The second study will take place in Pakistan and use 438 participants to compare NRT products with vapes to see which best helps smokers to quit.
The third is going to compare vapes with nicotine pouches, a first study of its kind. This Yale University project will focus on the flavours and strengths of the products to see which work best for smokers. The Cochrane team say they won’t be including the findings from a quitting perspective but will be considering adding the results to what we know about relative safety.

The final project is going to put smokers onto a course of NRT products. At the end of the trial period, all of those who failed to quit smoking will be put into one of two cohorts that receive either vaping products or nicotine pouches to see if these help.
“It’s awesome and exciting to see more studies in the pipeline,” says Professor Hartmann-Boyce.

What the Cochrane Living Systematic Review concludes so far
The team state:

·People are more likely to stop smoking for at least six months using nicotine containing vapes than with nicotine replacement products like patches, gum, and sprays.
·Nicotine containing vapes work better at helping people to stop smoking than going cold turkey or only getting behavioural support from local quit centres.
·Nicotine containing vapes work at least twice as well as nicotine replacement products – and nicotine free vapes work as well as nicotine replacement products.
·Non‐serious unwanted effects were more common in vapes compared to nicotine replacement therapy. These would include things like short term sore throats or headaches as people get used to their devices. The team say, “These effects reduced over time as people continued using nicotine e‐cigarettes.”
The Cochrane Tobacco Addiction Group states: “There is now high‐certainty evidence that [a vape] with nicotine increases quit rates at six months or longer compared to nicotine replacement products.”

On the related subject of packaging
Professor Hartmann-Boyce and Dr Lindson spoke to Eve Taylor, someone who has gained experience in the area from working with the International Tobacco Control Project and the UK Health Security Agency’s ecig evidence updates.
There has been a long journey to transform tobacco packaging and now there are strict rules as to what information must be included, what can’t be included and the colour. Some are arguing that the same restrictions should be applied to vape products.
Eve says: “It’s been found that with each of these steps that they’ve reduced the appeal of cigarettes to young people but also made them less viable to adults as well.”

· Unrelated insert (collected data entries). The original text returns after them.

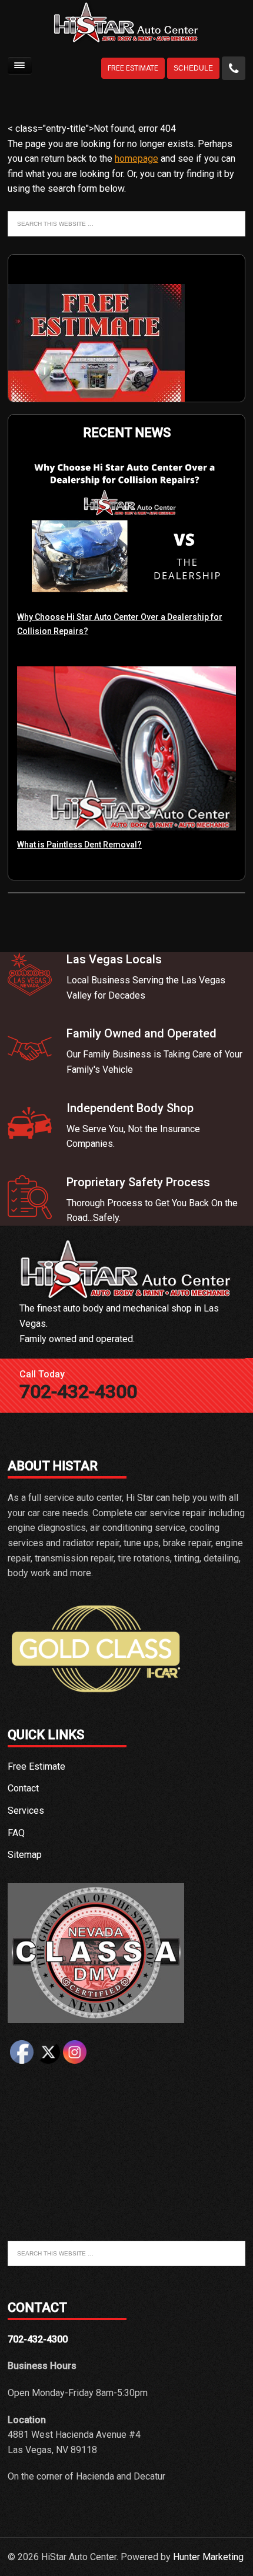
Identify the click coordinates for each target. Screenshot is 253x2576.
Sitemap (25, 1854)
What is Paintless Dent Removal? (79, 844)
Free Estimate (133, 68)
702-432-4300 (78, 1391)
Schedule (193, 68)
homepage (136, 158)
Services (26, 1810)
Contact (23, 1788)
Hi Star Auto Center (126, 27)
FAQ (16, 1832)
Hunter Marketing (208, 2556)
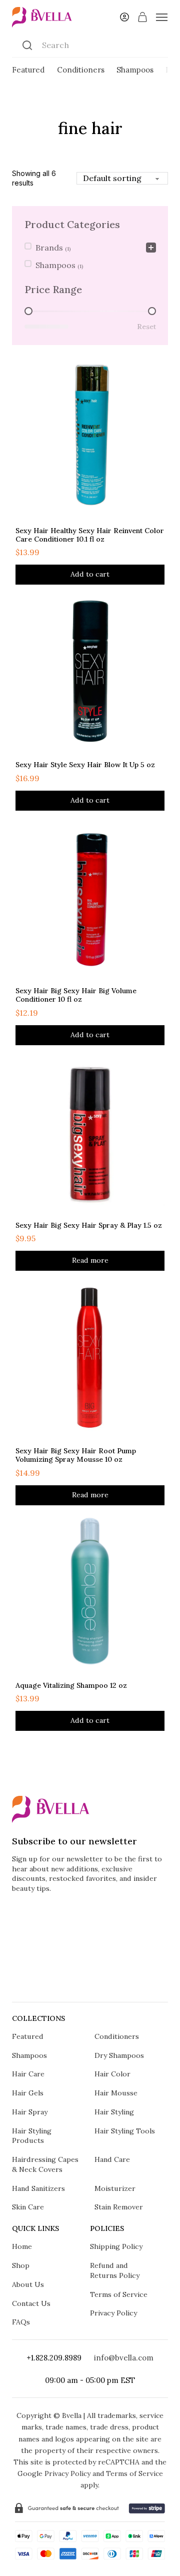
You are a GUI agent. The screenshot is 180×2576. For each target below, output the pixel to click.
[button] (90, 575)
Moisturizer (115, 2188)
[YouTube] (137, 1978)
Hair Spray (30, 2111)
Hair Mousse (116, 2092)
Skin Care (28, 2206)
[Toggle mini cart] (143, 17)
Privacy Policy (113, 2312)
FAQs (21, 2321)
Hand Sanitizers (38, 2188)
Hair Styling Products (32, 2135)
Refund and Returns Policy (115, 2270)
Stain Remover (118, 2206)
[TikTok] (90, 1978)
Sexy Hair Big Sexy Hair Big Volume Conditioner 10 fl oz (76, 995)
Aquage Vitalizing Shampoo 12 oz (71, 1685)
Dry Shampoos (119, 2055)
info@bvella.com (124, 2357)
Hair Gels (28, 2092)
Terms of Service (119, 2294)
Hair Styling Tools (124, 2130)
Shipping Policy (116, 2246)
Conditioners (80, 70)
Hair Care (28, 2073)
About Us (28, 2284)
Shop (21, 2265)
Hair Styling (114, 2111)
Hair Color (112, 2073)
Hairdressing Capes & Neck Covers (45, 2164)
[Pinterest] (114, 1978)
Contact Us (31, 2303)
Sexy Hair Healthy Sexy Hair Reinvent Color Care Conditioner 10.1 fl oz (90, 535)
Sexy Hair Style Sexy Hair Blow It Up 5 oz (85, 764)
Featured (28, 70)
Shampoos (135, 70)
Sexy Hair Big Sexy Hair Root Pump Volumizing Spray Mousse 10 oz (76, 1455)
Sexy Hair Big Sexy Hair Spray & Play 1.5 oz (89, 1225)
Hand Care (112, 2159)
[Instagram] (42, 1978)
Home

Vapes must conform to packaging restrictions at the moment. They must contain:

·A warning label about nicotine
·Information about nicotine level
·Information about other ingredients
·Manufacturer details
There is also a ban on making health claims or things like the vape products are “revitalising”.
With a range of options to changing vape packaging available, Eve has looked at how they might impact youth and adult use. She claims that plain packs disincentivise young people from buying vapes, but it makes “little difference” to vaping and smoking adults. The concern here is that this is one study and so confidence in the results is low.

With the push from certain quarters to implement plain packaging as a response to the government’s recent consultation process, it is hoped that they wait for more concrete evidence before deciding and risk endangering the success vaping has had in reducing the UK’s smoking rate.